The response of former student Joshua Wong, a leader of Demosistō, in support of Pompeo’s announcement is a graphic demonstration of the pro-imperialist orientation of these organisations. “Our hope is that a drastic change of American policy will encourage them [China] to reverse course on Hong Kong,” he declared.

Wong has spoken recently to US Senator Josh Hawley, who last week introduced a resolution to condemn China’s national security law. Last year, Wong, who was feted in Europe and the US as well as in the media as the face of the Hong Kong protesters, met with top political figures and addressed the US Congress.

The statements of concern for the Hong Kong people by Pompeo and other Trump officials are utterly hypocritical. US imperialism is no more interested in “human rights” in Hong Kong or China than it was in Iraq, Afghanistan, Syria or Libya, where the issue was exploited to justify its criminal wars. Whether it is Hong Kong, Taiwan or the Uyghur minority in western China, Washington uses “human rights” as a convenient tool for undermining the unity of China, which it regards as a dangerous barrier to reasserting US dominance internationally.
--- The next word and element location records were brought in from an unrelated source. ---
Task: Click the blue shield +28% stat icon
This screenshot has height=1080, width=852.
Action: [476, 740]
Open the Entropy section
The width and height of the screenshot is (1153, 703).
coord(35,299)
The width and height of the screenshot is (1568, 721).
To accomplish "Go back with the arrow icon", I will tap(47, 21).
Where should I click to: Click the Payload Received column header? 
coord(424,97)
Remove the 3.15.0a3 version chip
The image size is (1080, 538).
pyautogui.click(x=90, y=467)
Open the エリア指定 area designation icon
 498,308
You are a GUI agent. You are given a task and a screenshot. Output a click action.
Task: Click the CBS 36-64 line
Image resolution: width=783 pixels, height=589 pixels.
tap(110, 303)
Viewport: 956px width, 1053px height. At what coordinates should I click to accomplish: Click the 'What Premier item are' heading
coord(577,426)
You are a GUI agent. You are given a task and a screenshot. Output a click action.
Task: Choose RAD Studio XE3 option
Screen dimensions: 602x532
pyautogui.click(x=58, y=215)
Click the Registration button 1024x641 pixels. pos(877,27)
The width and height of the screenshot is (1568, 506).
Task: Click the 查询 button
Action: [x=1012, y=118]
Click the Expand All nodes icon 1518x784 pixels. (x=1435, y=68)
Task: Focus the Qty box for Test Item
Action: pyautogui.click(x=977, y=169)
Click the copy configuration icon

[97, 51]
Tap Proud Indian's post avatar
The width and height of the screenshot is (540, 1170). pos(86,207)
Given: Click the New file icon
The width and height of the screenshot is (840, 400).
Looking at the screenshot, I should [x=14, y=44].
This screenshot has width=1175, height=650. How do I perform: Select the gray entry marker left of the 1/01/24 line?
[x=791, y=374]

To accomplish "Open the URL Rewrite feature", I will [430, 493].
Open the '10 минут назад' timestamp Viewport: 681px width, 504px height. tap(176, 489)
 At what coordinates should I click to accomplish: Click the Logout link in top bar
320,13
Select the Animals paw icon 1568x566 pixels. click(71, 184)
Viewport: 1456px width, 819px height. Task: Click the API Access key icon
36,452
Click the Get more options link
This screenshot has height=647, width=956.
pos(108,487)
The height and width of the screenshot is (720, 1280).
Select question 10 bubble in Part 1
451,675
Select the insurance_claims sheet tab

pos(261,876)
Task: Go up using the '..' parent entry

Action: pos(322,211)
Promoting the illusion that the US will defend democratic rights in Hong Kong or anywhere else plays straight into the hands of the Chinese regime and sows divisions in the Chinese working class—the only social force that is capable of challenging the police state regime in Beijing.

The Trump administration’s decision to confront Beijing over Hong Kong is just the latest front in its provocative campaign against China, which includes: new measures targeted against Chinese telecommunications giant Huawei; restrictions on investment in Chinese stocks; threats to impose new taxes on American companies producing in China; confrontational US naval operations in the South China Sea.

Trump’s campaign has bipartisan backing as a continuation of the Obama administration’s so-called “pivot to Asia,” involving an aggressive confrontation with China across the board—diplomatically, economically and militarily. By the end of this year, the Pentagon will have stationed 60 percent of its naval and air assets in the Indo-Pacific region.

The COVID-19 pandemic has exposed and accelerated the weakness and historic decline of US and global capitalism and greatly heightened geo-political tensions. The US ruling class is determined to bolster its global position against its rivals by all available measures, including military, even if that plunges humanity into a catastrophic nuclear war.